Britain tends to lag behind other European countries in terms of its cancer survival rates. A few years ago this was most definitely the case with lung cancer. In 2005 only nine per cent of patients survived for five years after diagnosis. Now, after a remarkable jump in progress, it is predicted that for those diagnosed in 2013 the rate will be 16 per cent — still low, but actually only slightly behind world-leading rates such as Sweden’s or North America’s.

The reason, says Dr Mick Peake, clinical lead for the National Cancer Intelligence Network, is a massive increase in specialist surgeons — up from 40 to more than 80. Previously about half of lung operations had been performed by heart surgeons.

This greater expertise means that surgery is much more commonly a treatment. And, for lung cancer patients, surgery is by far the best option. If caught early enough the tumour can simply be cut out — vastly preferable to gruelling rounds of chemo and radiotherapy.

Dr Peake cites two other factors in the improvement in Britain’s rates. One is data. From 2004 data was collected on hospitals’ performance on lung cancer. (Some hospitals’ results were alarmingly poor, says Dr Peake.) The other is more surgeons joining multidisciplinary teams to assess patients’ treatment. An expert surgeon is then well-placed to decide if surgery might be possible.

For lung cancer, even more so than for most other cancers, early diagnosis is crucial. Four in 10 cases are spotted during some sort of emergency hospital admission. In these cases the survival rate is very low – 12 or 13 per cent are alive after a year. But if you are diagnosed after a GP referral your chances of surviving go up to nearly 50 per cent.

These figures are undeniably bleak. But to improve our odds of beating lung cancer, and to lower the death rate generally, there are two things we should know — what the early symptoms are and whether we are likely to be at risk.

So, risk. About 85 per cent of cases are caused by smoking. The other biggest cause is a natural gas called radon, which is present in higher levels in Cornwall, Wales and the north of England. (An interactive map is here.) A small percentage of cases is explained by second-hand smoking and air pollution.

Symptoms, unfortunately, aren’t easy to spot. An advertising campaign had the line: ‘Been coughing for three weeks? Tell your doctor.’ Actually, says Dr Peake, it’s not that simple. Most smokers have some kind of permanent cough — so often the warning sign is when that cough changes.

Dr Peake explains: ‘It becomes more persistent, or more frequent, and it might start disturbing your sleep.
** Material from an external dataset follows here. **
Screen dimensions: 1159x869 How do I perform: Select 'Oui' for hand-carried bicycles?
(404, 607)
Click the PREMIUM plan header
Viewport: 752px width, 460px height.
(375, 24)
You often produce more phlegm or the phlegm alters in some way, becomes slightly discoloured or green or has blood in it. Or sometimes it might hurt a bit when you cough, or you have might chest pain.’

Most people, Dr Peake suggests, are aware that something has changed. ‘They might say “I had a cough for six weeks” – actually they had a cough for five years,’ he says, but its character altered six weeks ago.

For some, though, there is not even a cough. In that case, what to look out for is ‘any new symptoms — breathlessness, weight loss, chest pain — that do not go away’.

The threshold for concern should be very low, Dr Peake says. ‘A lot of people are very reticent about disturbing their GP,’ he says. But most lung cancers will be picked up by a single chest X-ray, so there is no downside to a check-up.

The latest figures have been compiled by the UK Lung Cancer Coalition, an alliance set up to raise survival rates. They were released in its report Ten Years On: The Changing Landscape of the UK’s Biggest Cancer Killer.